Zwei Drittel dieser Summe – so ermittelte der ADAC – werden heute schon vom Staat für andere Zwecke als den Straßenverkehr ausgegeben. Nicht einmal 17 Milliarden Euro stecken Kommunen. Länder und Bund ins Straßennetz, und nach dem Auslaufen des Konjunkturpakets 2 werden die Mittel zurückgefahren. Der Autofahrer wird dann noch mehr zur munter sprudelnden Geldquelle für die öffentlichen Haushalte.
Wer da noch eine Finanzierung der Infrastruktur durch die Nutzer fordert, der täuscht sich und andere. Das Deutsche Institut für Wirtschaftsforschung (DIW) fand in einer aktuellen Studie heraus, dass ein Personenwagen die Infrastrukturkosten zu 421 Prozent trägt, der deutsche Lkw dank Maut zu 210 Prozent, der ausländische Pkw-Fahrer über die Mineralölsteuer zu 195 Prozent und der ausländische Lkw-Fahrer über die Maut zu 154 Prozent.
Trotz der Fakten gibt es noch immer Planer und Fundamentalisten, die sich angesichts dieser Margen nicht schämen, einen größeren Beitrag der Autofahrer zu fordern. Auch das Argument, die Ausländer müssten für unsere Straßen auch einen Obulus leisten, trifft also nicht. Selbst die zahlen mehr als benötigt an die deutsche Staatskasse.

EINTRÄGE:
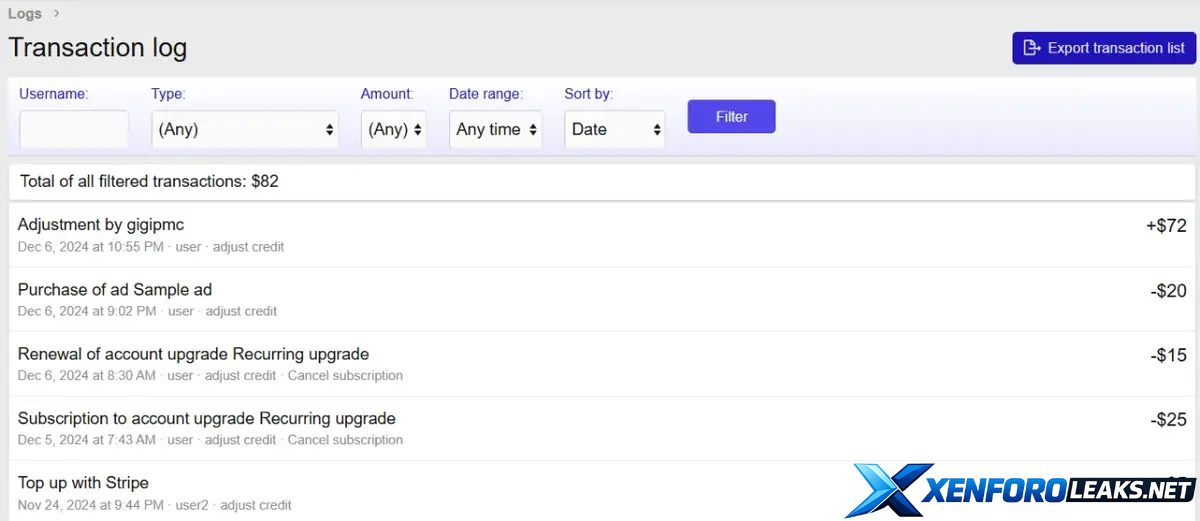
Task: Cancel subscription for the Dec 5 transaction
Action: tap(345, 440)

--

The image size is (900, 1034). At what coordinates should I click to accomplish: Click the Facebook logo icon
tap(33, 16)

ARBEITSANWEISUNGEN:
[A] Schreiben Sie aus dem Text über die Finanzierung des Straßennetzes den Abschnitt wortgetreu ab, der mit "Zwei Drittel dieser" beginnt und mit "die öffentlichen Haushalte." endet.
[B] Führen Sie den Text über die Finanzierung des Straßennetzes im Anschluss an seinen letzten Satz weiter.

LÖSUNGEN:
[A]
Zwei Drittel dieser Summe – so ermittelte der ADAC – werden heute schon vom Staat für andere Zwecke als den Straßenverkehr ausgegeben. Nicht einmal 17 Milliarden Euro stecken Kommunen. Länder und Bund ins Straßennetz, und nach dem Auslaufen des Konjunkturpakets 2 werden die Mittel zurückgefahren. Der Autofahrer wird dann noch mehr zur munter sprudelnden Geldquelle für die öffentlichen Haushalte.

[B]
Wenn es um die Verkehrssicherheit geht, sprechen viele mit gespaltener Zunge. Auf der einen Seite prangern sie die EU-Mitgliedsstaaten da, sie hätten das Ziel nicht erreicht, die Zahl der Verkehrstoten in der EU von 2001 bis 2010 zu halbieren. Auf der anderen Seite behaupten sie aber, eine Pkw-Maut für Autobahnen werde keinen Einfluss auf das Unfallgeschehen haben. Sie akzeptieren damit aber, dass wir den Verkehr von der der Autobahn – der sichersten Straße, die wir haben – mit Gebühren vertreiben. Der ADAC hat errechnet: „Würde nur jeder fünfte Autofahrer statt der Autobahn die Landstraße benutzen, wären jährlich 350 Verkehrstote und 13 000 Verletzte zusätzlich zu beklagen.“
Bei den vier Extra-Milliarden aus einer Pkw-Maut auf Autobahnen geht es also weder um das Heranschaffen von Investitionsmittel für Verkehrsinvestitionen oder um das Heranziehen ausländischer Fahrer oder gar um die Verkehrssicherheit. Es geht ums Geld, von dem zunächst einmal die Mautbetreiber rund ein Fünftel für den Betrieb des Systems kassieren würden. Heute ist eine Pkw-Maut also nichts anderes als eine Steuererhöhung, die Tote und Verletzte in Kauf nimmt.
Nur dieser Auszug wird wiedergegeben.